= George Clapp Vaillant =

American anthropologist (1901–1945)

George C. Vaillant (far left) was an associate curator at the American Museum of Natural History when this group photograph was taken with his colleagues (L-R) Harry L. Shapiro, Nels C. Nelson, and Clark Wissler. Margaret Bourke-White photo, 1937.

George Clapp Vaillant (April 5, 1901 – May 13, 1945) was an American anthropologist.

George Clapp Vaillant was born 1901 in Boston, Massachusetts, and attended Noble and Greenough School in his hometown. After finishing his secondary education at Phillips Academy in Andover, Massachusetts, he went to Harvard University where he received his bachelor's degree in 1922 and Ph.D. in 1927. His Ph.D. thesis established a chronology of Maya ceramics.
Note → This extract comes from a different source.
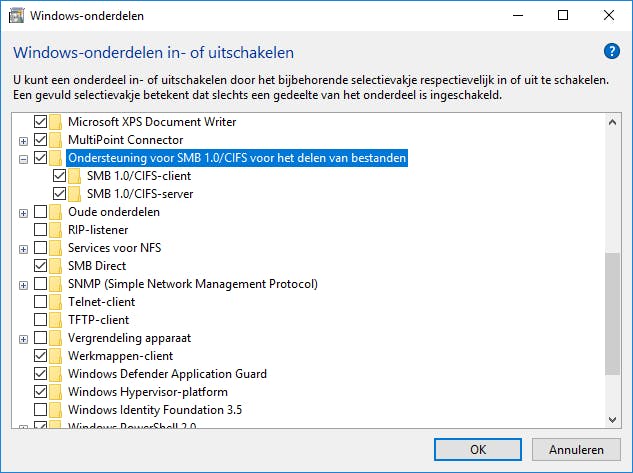The image size is (633, 473).
Task: Disable Windows Defender Application Guard checkbox
Action: pyautogui.click(x=40, y=374)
Later on, his work launched the historical sequence of cultures in pre-Columbian Mexico.

During his college years, he worked at the Harvard Peabody Museum, and continued on excavating in Pecos, New Mexico. At the American Museum of Natural History in New York, N.Y., Vaillant was appointed the position of Assistant Curator in 1927, and promoted to Associate Curator three years later. He became an Honorary Curator at AMNH in 1941, when he accepted an invitation to become the Museum Director at the University of Pennsylvania. His position there was interrupted during the war when he became an Honorary Professor at the National Museum of Anthropology in Mexico in 1942, followed by a year in Peru where he served as the US State Department Cultural Relations Officer stationed in Lima (1943–1944). In 1944, he returned to Philadelphia, resuming his museum directorship at Penn.
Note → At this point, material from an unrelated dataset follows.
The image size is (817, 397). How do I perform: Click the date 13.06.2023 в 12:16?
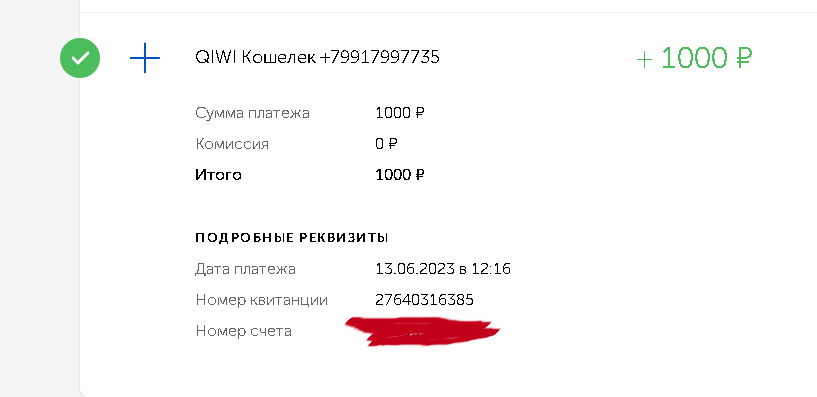(443, 269)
Vaillant was elected to the American Philosophical Society in 1943.

Vaillant conducted archaeological expeditions in the Southwest from 1921 to 1922 and 1922 to 1925, in Egypt from 1923 to 1924, and in Central America in 1926 and 1928 to 1936. He also organized archaeological programs throughout Latin America. Three major excavation sites in the Basin of Mexico, Zacatenco, Ticomán, and El Arbolillo, are located.
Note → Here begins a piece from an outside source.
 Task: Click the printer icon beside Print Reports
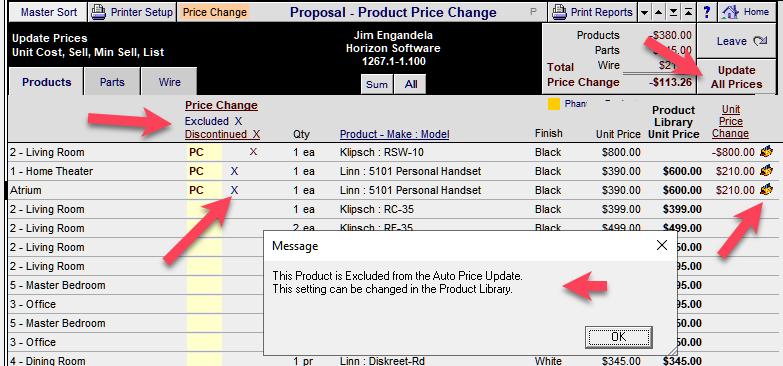coord(560,12)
Aztecs of Mexico: Origins, Rise and Fall of the Aztec Nation was completed in 1941, and a second edition was published posthumously. His other book, Indian Arts in North America, was written in 1939. Vaillant also wrote several monographs on Middle American excavations.

Vaillant was known for the reconstruction of the early stages of Mexican Culture. His excavations at Zacatenco, Ticomán and El Arbollo established the framework for the Formative or Preclassic period in central Mexico. He was also known for his synthesis of Aztec history, which is also written in Aztecs in Mexico. Throughout his research of relating archaeology to the events and descriptions of colonial sources and Mexican traditions, Vaillant concentrated on problems of chronology and culture history. Later in his career Vaillant excavated at several Aztec sites (Chiconautla and Nonoalco), but failed to publish these projects. Several decades later Christina Elson and other scholars at the American Museum of Natural History completed the study of artifacts from these sites and began a program to publish them.

Vaillant shot himself in Devon, Pennsylvania in 1945, at the age of 44. His wife Suzannah Beck Vaillant found him in their yard, a revolver next to him and a fatal wound through his head. The last person to see him alive was his elder son and namesake, George Eman Vaillant, who at that time was 10 years old.

==Major publications==

- Vaillant, George C. (1930) Excavations at Zacatenco. Anthropological Papers vol. 32, no. 1. American Museum of Natural History, New York.
- Vaillant, George C. (1931) Excavations at Ticoman. Anthropological Papers vol. 32, no. 2. American Museum of Natural History, New York.
- Vaillant, George C. (1935) Excavations at El Arbolillo. Anthropological Papers vol. 35, no. 2. American Museum of Natural History, New York.
- Vaillant, George C. (1939) Indian Arts in North America. Harper and Brothers, New York.
- Vaillant, George C. (1941) Aztecs of Mexico: Origin, Rise and Fall of the Aztec Nation. Doubleday Doran, Garden City.